Our safety professionals often field questions regarding the legitimacy of relaying on 911 for rescue services when working in a permit required confined space. Since this topic has been especially popular the last few weeks, we dug up an OSHA Letter of Interpretation (below) from 2008 that shed a little light on the subject
From a “Letter of Interpretation” dated May 23, 2008
Scenario: An employer evaluates and selects a local fire department using the guidance provided in Appendix F of the PRCS standard, Rescue Team or Rescue Service Evaluation Criteria. The employer has determined that the local fire department is adequately trained and equipped to perform permit space rescues of the kind needed at the facility. The employer has also made a performance evaluation of the service in which the employer has measured the performance of the team or service during an actual or practice rescue. However, the local fire department cannot guarantee that the rescue team will not be sent on another call during the employer’s permit-space entry operations. In other words, they have the ability to respond in a timely basis, unless another call prevents them from doing so.
Question: If the employer selects this local fire department as its off-site rescue service, would the employer be in compliance with 29 CFR 1910.146(k)(1)?
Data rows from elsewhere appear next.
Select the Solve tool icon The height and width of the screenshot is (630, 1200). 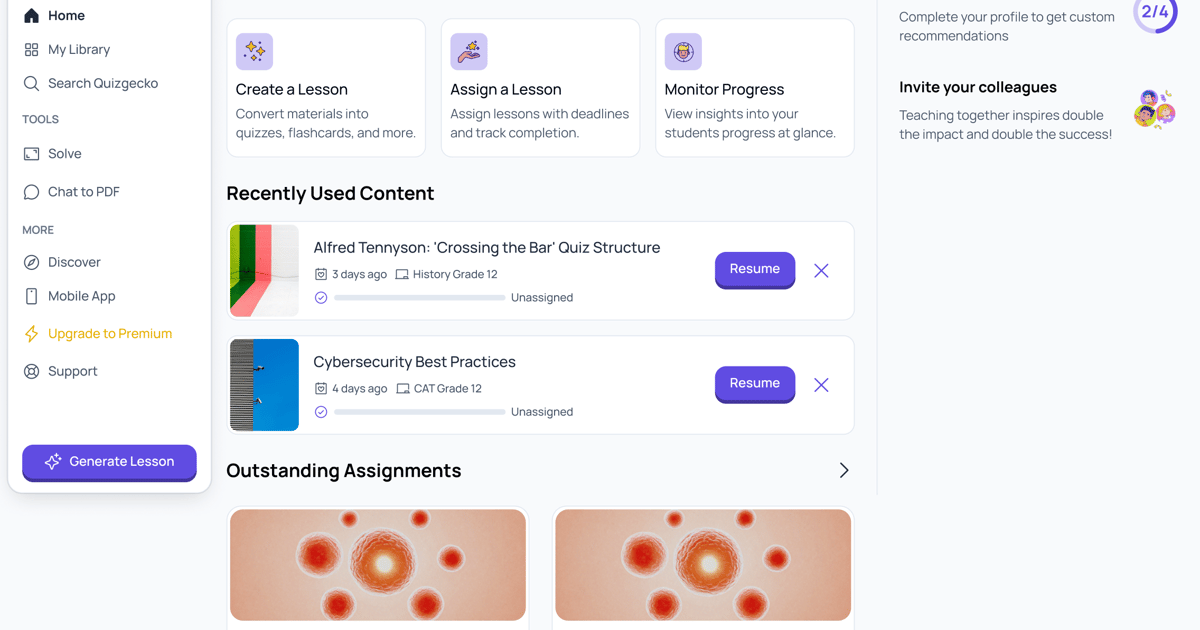pyautogui.click(x=32, y=153)
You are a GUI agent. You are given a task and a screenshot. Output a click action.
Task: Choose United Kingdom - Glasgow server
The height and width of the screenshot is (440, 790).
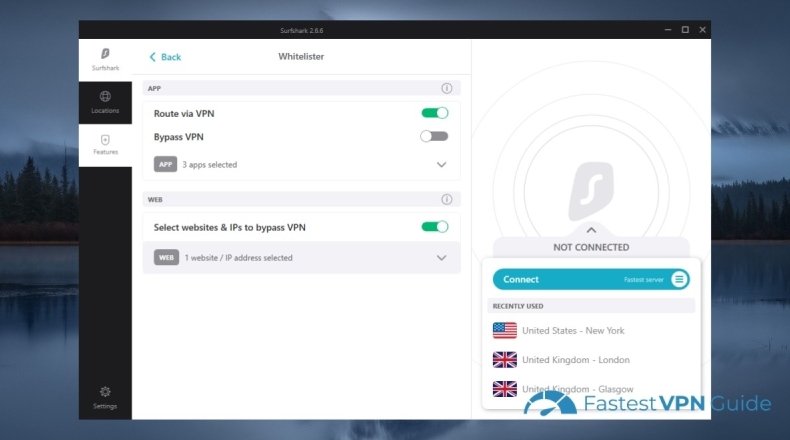click(x=577, y=389)
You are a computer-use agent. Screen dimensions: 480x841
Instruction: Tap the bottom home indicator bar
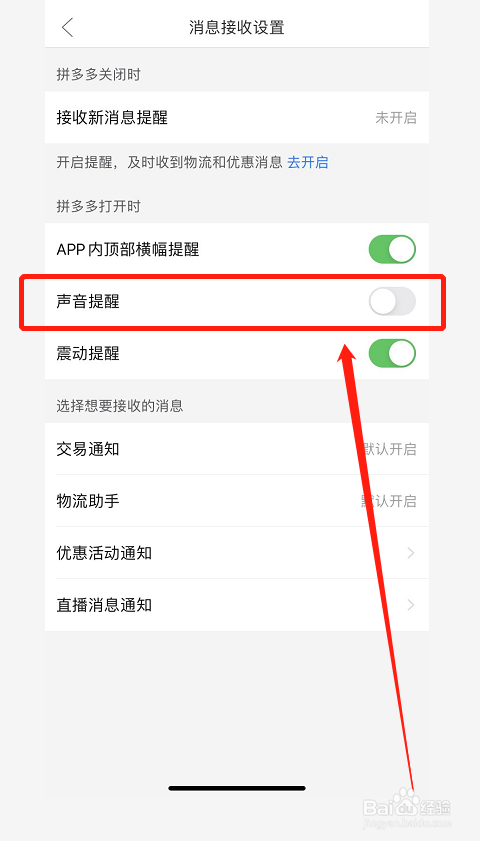pos(237,788)
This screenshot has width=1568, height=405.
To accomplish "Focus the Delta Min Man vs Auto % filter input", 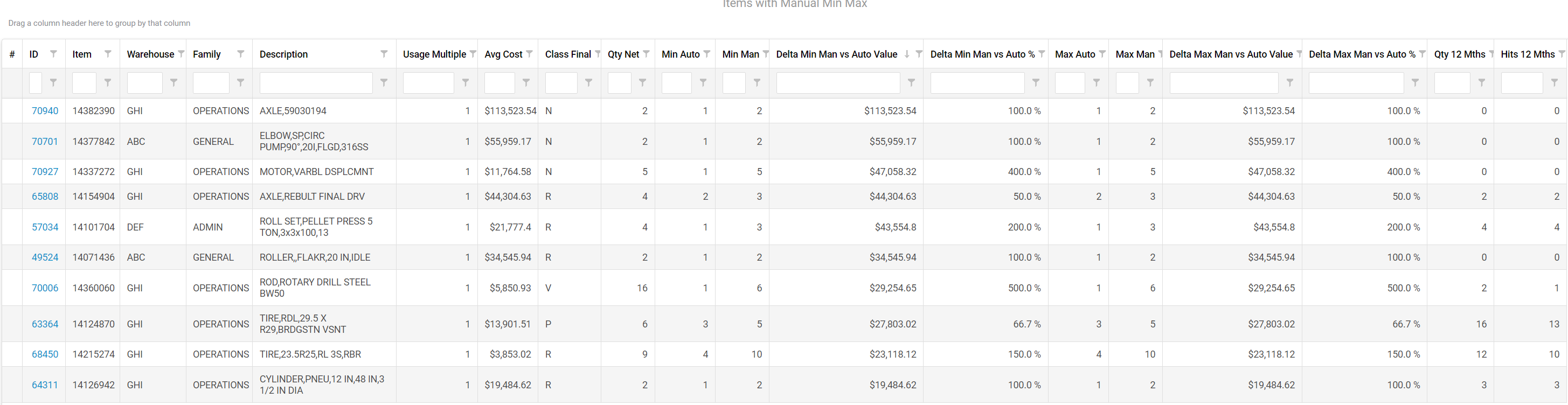I will (977, 83).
Response: OSHA cited the requirements of 29 CFR 1910.146(k)(1) and stated the following:
The employer must evaluate and select an off-site rescue service that has the capability to respond in a timely manner to the particular hazards at issue and to the types of emergencies that may arise in the employer’s confined spaces. The criteria employers can use in evaluating and selecting a service include determining whether the service is unavailable at certain times of the day or in certain situations, the likelihood that key personnel of the rescue service might be unavailable at times, and, if the rescue service becomes unavailable while an entry is underway, whether the service has the capability of notifying the employer so that the employer can instruct the attendant to abort the entry immediately.
Compliance may require the employer to be in close communication with the off-site rescue service immediately prior to each permit space entry. In the scenario you describe, the employer must ensure close communication with the rescue service during entry operations so that if the rescue service becomes unavailable while an entry is underway, the employer can instruct the attendant to abort the entry immediately. Entry operations cannot resume until the entry supervisor verifies that rescue services are able to respond in a timely manner.